Ibrahim juga merupakan tokoh kitab suci yang memiliki peranan penting dalam agama Ibrahimiah. Ibrahim dijadikan sebuah teladan iman yang sampai saat ini masih dilaksanakan oleh penganut agama Ibrahimiah ini. Mengenai pengorbanan Ibrahim, sebenarnya merupakan tema yang sudah tidak asing lagi, baik dari kalangan Yahudi, Kristiani, maupun Islam, meskipun pada akhirnya Ibrahim tidak jadi mengorbankan anaknya, melainkan digantikan oleh seekor domba. Akan tetapi kisah ini sangatlah minim di diskusikan dikalangan umat Islam dan menelusuri tentang siapa anak yang dikorbankan oleh Ibrahim, karena di dalam kalangan umat Islam, sebagian besar sudah jelas mengakui Ismail sebagai anak pengorbanan tersebut, meskipun di kalangan Islam awal masih ada dua pendapat yang berbeda tentang hal ini.

Pendapat pertama mengatakan bahwa Ismail lah yang dikorbankan oleh Ibrahim dan pendapat kedua menyatakan Ishak. Sebenarnya jika di lihat dalam konteks Al-Quran sendiri sesungguhnya tidak pernah menyebut secara eksplisit identitas anak yang dikorbankan oleh Ibrahim, apakah itu Ismail atau Ishak. Al-Quran juga tidak menyuguhkan secara detail kisah Ibrahim dengan anak yang dikorbankannya itu sehingga hal ini memunculkan beragam tafsir di kalangan Muslim Awal.
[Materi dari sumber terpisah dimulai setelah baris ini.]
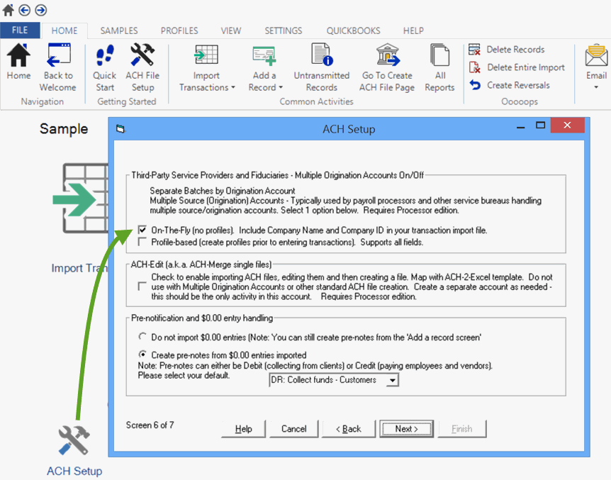Open the Quick Start footsteps icon
Viewport: 611px width, 480px height.
(105, 56)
Para mufassir awal seperti Muqatil b. Sulaiman (w. 150/767) secara tegas dan jelas menyebutkan bahwa Ishak lah anak yang dikorbankan tersebut. Hal ini juga dikuatkan oleh tafsir Ath-Thabari hal. 883-885 no. 29573-29575. Disana juga secara tegas menjelaskan bahwa Ishak lah anak yang dikorbankan Ibrahim. Tabari juga mencatat dalam magnum opusnya Jami’ Al-Bayan fi ta-wil  sebanyak 17 riwayat yang mengidentifikasikan Ishak sebagai anak yang dikorbankan Ibrahim. Yang menarik juga, menurut Mun’im Sirry dalam bukunya Islam Revisionis mengatakan bahwa Thabari sendiri memilih pendapat yang mengakui Ishak sebagai korban. Ia memulai pendapatnya dengan kalimat “awla al-qaulain bi al-shawab” (pendapat yang paling mendekati kebenaran diantara keduanya). Pertimbangan Thabari semata didasarkan pada makna tekstual Al-Quran (‘ala dhahir al-tanzil).
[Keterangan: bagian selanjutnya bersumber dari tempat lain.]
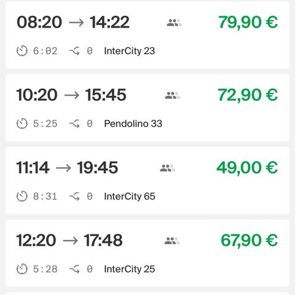The height and width of the screenshot is (295, 295).
Task: Click occupancy icon on 08:20 train
Action: click(x=175, y=23)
Menurut Mun’im Sirry, pendapat lain yang pro-Ismail berawal dari masa Ibnu Taimiyah (w. 726/1328) yang kemudian dikukuhkan oleh muridnya Ibnu Katsir (w. 774/1373), pada abad keempat belas, identifikasi korban sebagai Ismail mendapat pengakuan luas dan diakui hingga sekarang oleh umat Muslim. Kemudian ditangan Ibnu Katsir pandangan yang pro-Ismail dipromosikan sebagai paham ortodoksi. Pendapat yang berbeda dituduh “kidzb wa buhtan” (bohong dan dusta).

Bagaimana dari pandangan kitab sebelum Al-Quran, yakni Alkitab (Taurat, Zabur, dan Injil)? Dalam Alkitab yang diyakini umat Yahudi dan Kristiani, anak yang dikorbankan Ibrahim sudah tidak ada perdebatan lagi karena sudah sangat jelas disana dikatakan bahwa Ishak lah anak yang dikorbankan tersebut. Salah satu contoh yang tertuang dalam Taurat dan Injil.

Firman-Nya: “Ambillah anaknya yang tunggal itu, yang engkau kasihi, yakni Ishak, pergilah ke tanah Moria dan persembahkanlah dia di sana sebagai korban bakaran pada salah satu gunung yang akan Kukatakan kepadamu” (Kejadian 22: 2).

“Karena iman maka Ibrahim, tatkala ia dicobai, mempersembahkan Ishak. Ia yang telah menerima janji itu, rela mempersembahkan anaknya yang tunggal” (Ibrani 11: 17).

Dari kedua sumber inilah yang menjadikan tidak adanya perdebatan lagi antara umat Yahudi dan Kristiani karena secara detail juga sudah dikomentari dalam sumber-sumber Yahudi seperti Talmud.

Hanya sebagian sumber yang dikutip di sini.